DELETE OBJECT never harms and can save you from production related excitement.
Normally, I would agree with both David and Marian. However, the Progress OO manual states:
"Progress Software Corporation recommends that you allow garbage collection to delete
class-based objects whose reference counts are 0."
Take that as you will...
And who’s stoping the GC to ‘delete class-based object whose references counts are 0’? I certainly don’t do anything of that kind, you’re just trying to put me on the naughty list? :)
Ask Julian how he learned about the bidirection linkages that result from using publish/subscribe eventually leading to an out-of-memory condition...
Coming from the Progress Software Corporation side, I would say that the recommendation to use garbage collection is a simplification. There are advantages/disadvantages on both sides:
* There is nothing wrong with doing DELETE OBJECT if you are sure that the object is not being used anywhere. If it is not a straight-forward scenario and thus you are not sure, it's better to let garbage collection take care of it.

> [Raw data]
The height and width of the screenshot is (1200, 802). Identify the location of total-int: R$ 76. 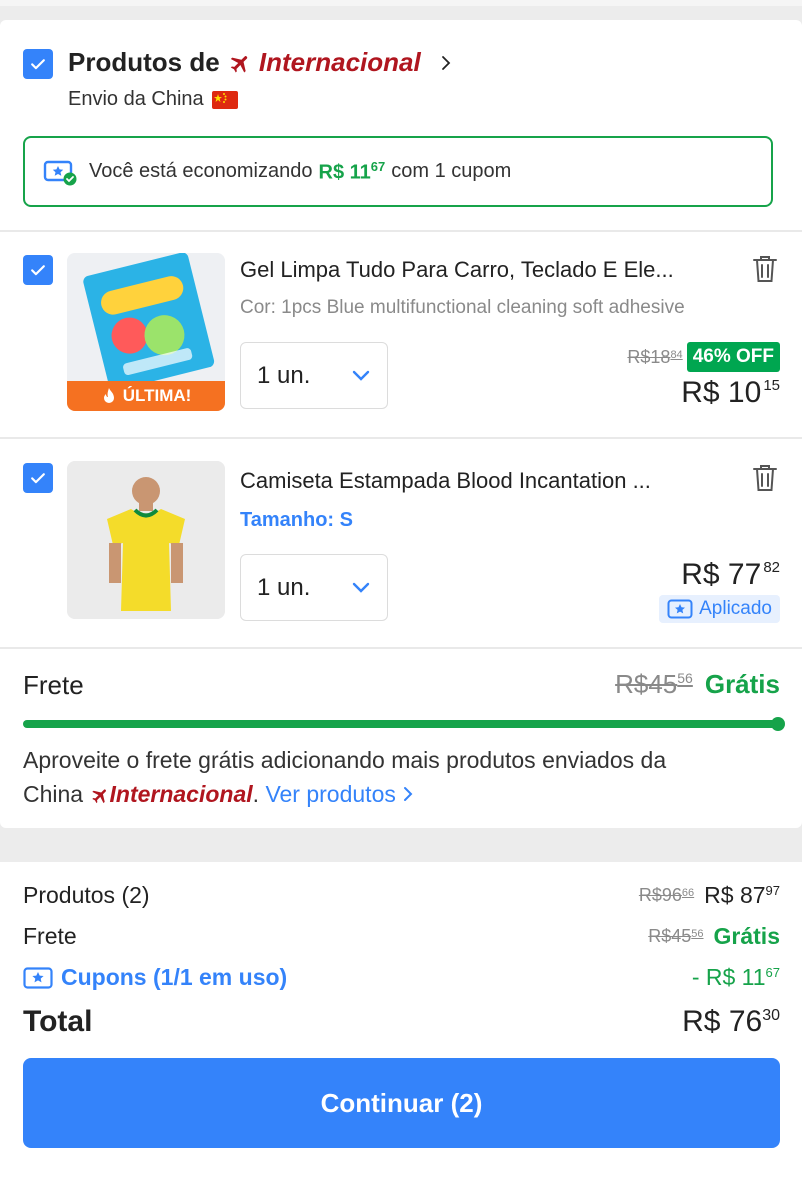
(722, 1022).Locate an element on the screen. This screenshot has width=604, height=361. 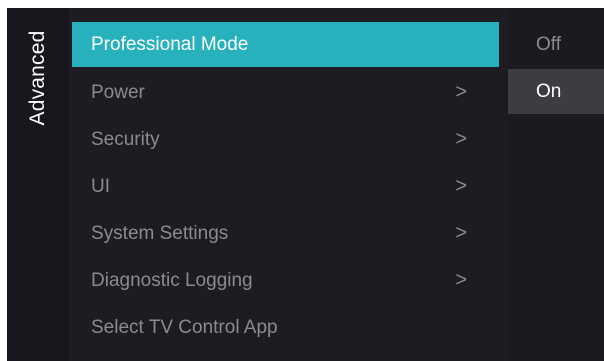
menu-item-ui: UI > is located at coordinates (286, 186).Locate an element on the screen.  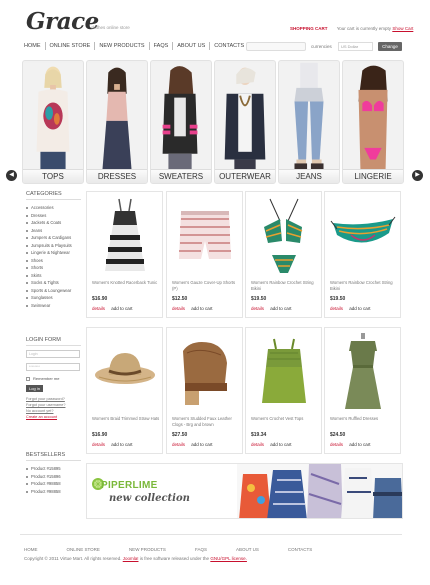
currency-select: US Dollar is located at coordinates (356, 46).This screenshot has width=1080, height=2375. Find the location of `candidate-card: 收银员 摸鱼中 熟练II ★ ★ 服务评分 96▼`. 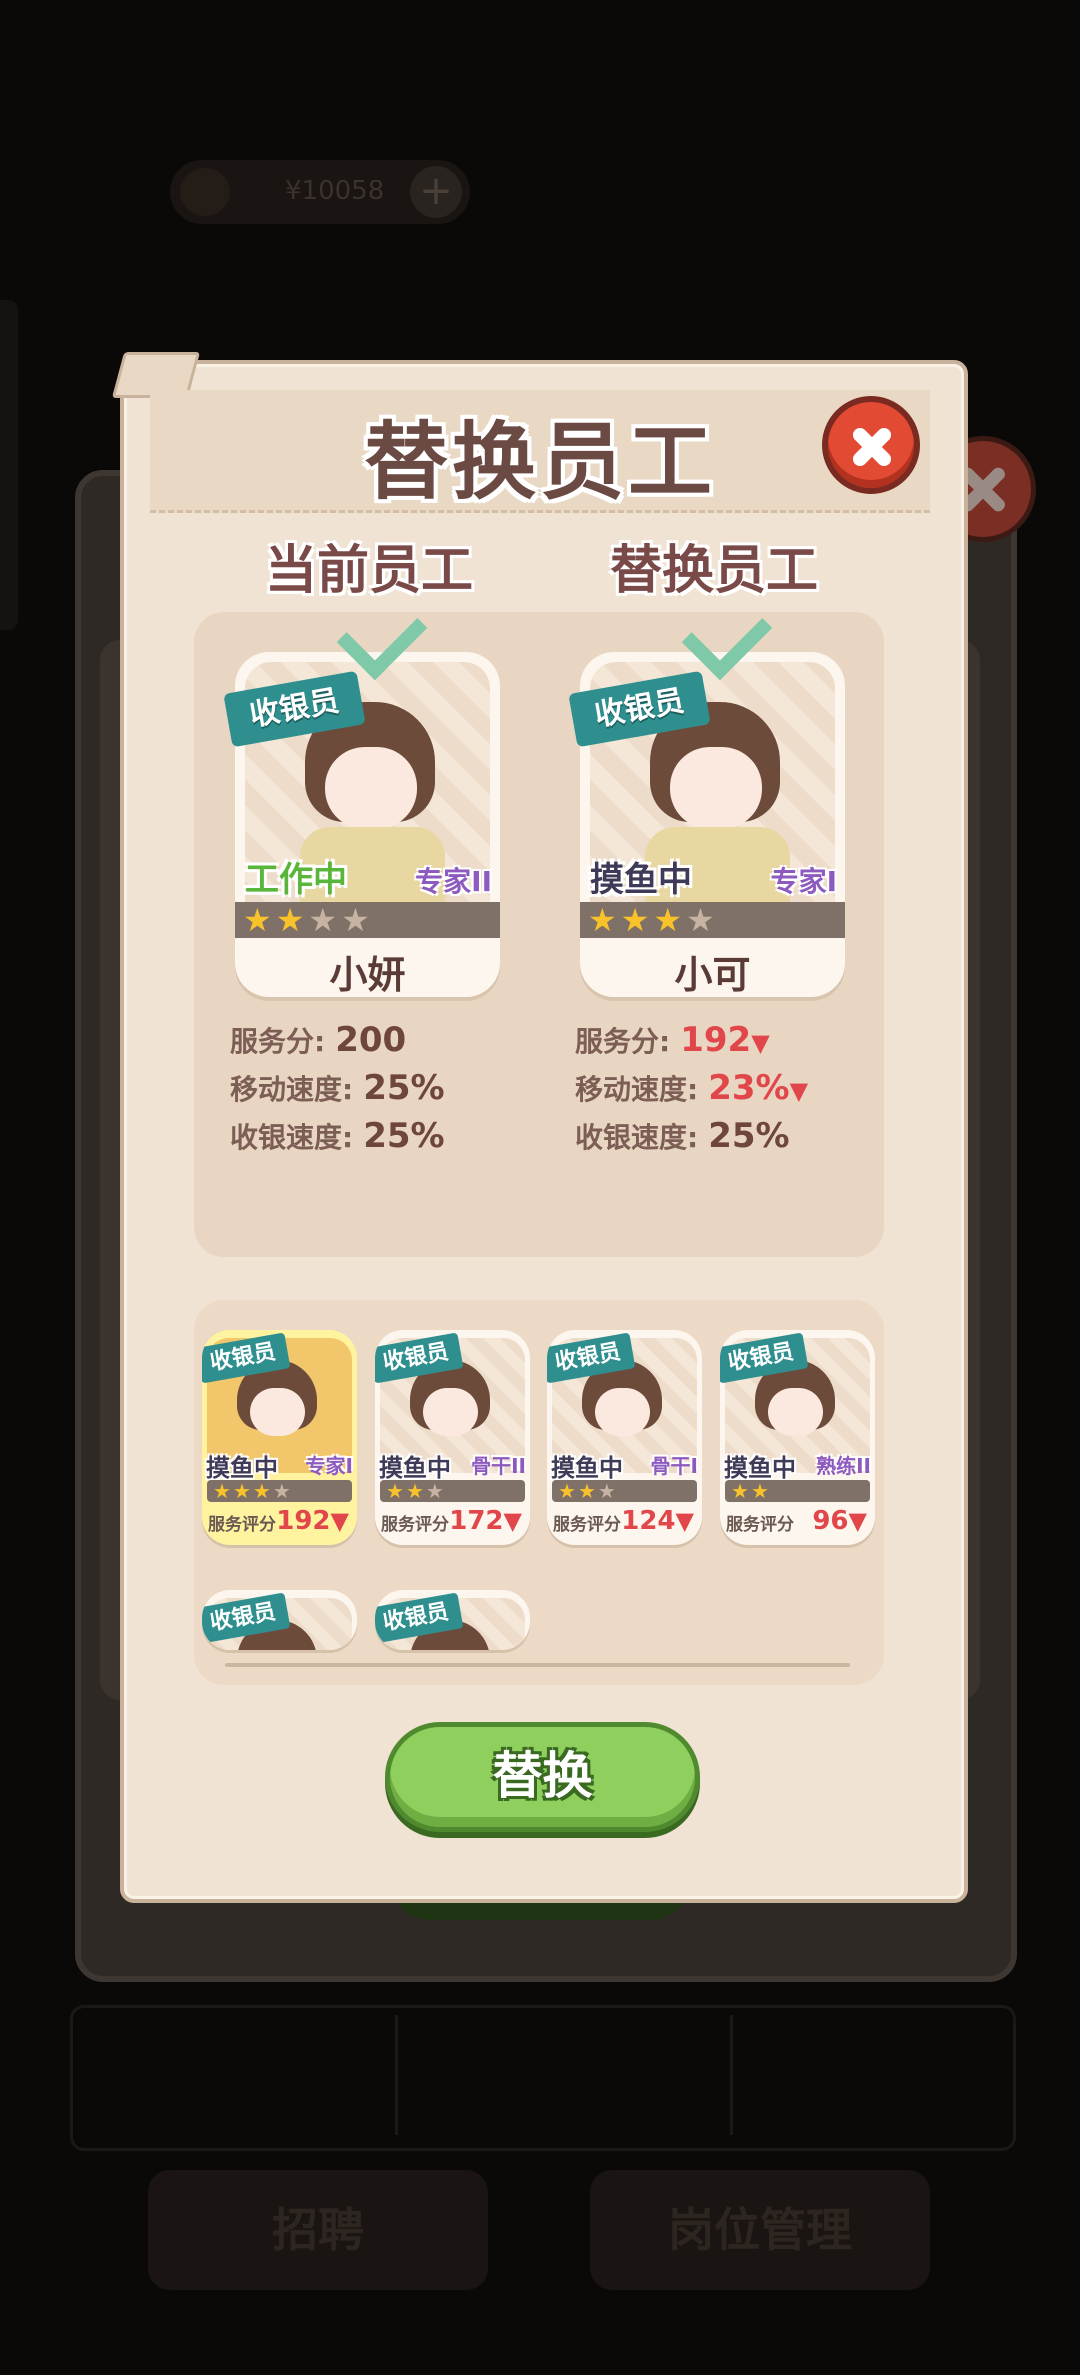

candidate-card: 收银员 摸鱼中 熟练II ★ ★ 服务评分 96▼ is located at coordinates (798, 1438).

> [Task 1] List every person named by first name in the forum discussion about DELETE OBJECT.
> [Task 2] In the forum discussion about DELETE OBJECT, what does the Progress OO manual recommend?
> [Task 3] Continue the forum discussion about DELETE OBJECT from the point where it stops.

> [Exercise response 1] David, Marian, Julian

> [Exercise response 2] It recommends allowing garbage collection to delete class-based objects whose reference counts are 0.

> [Exercise response 3]
* The AVM does not garbage delete an object when it is part of a circular reference. For those cases, you may want to use DELETE OBJECT (the other way is to break the circle by clearing one or more references). This usually comes up with Forms and and classes that use event subscriptions. Though again, when you do it, you have to be sure that you are not deleting something that is being used.
In the example that started all this, with doing NEW in a loop and assigning the new class reference into the same variable each time, there is no ambiguity. Garbage collection will handle this just fine and there is no need whatsoever for DELETE OBJECT. And for the same reason, there is no problem if you do use DELETE OBJECT. So take your pick.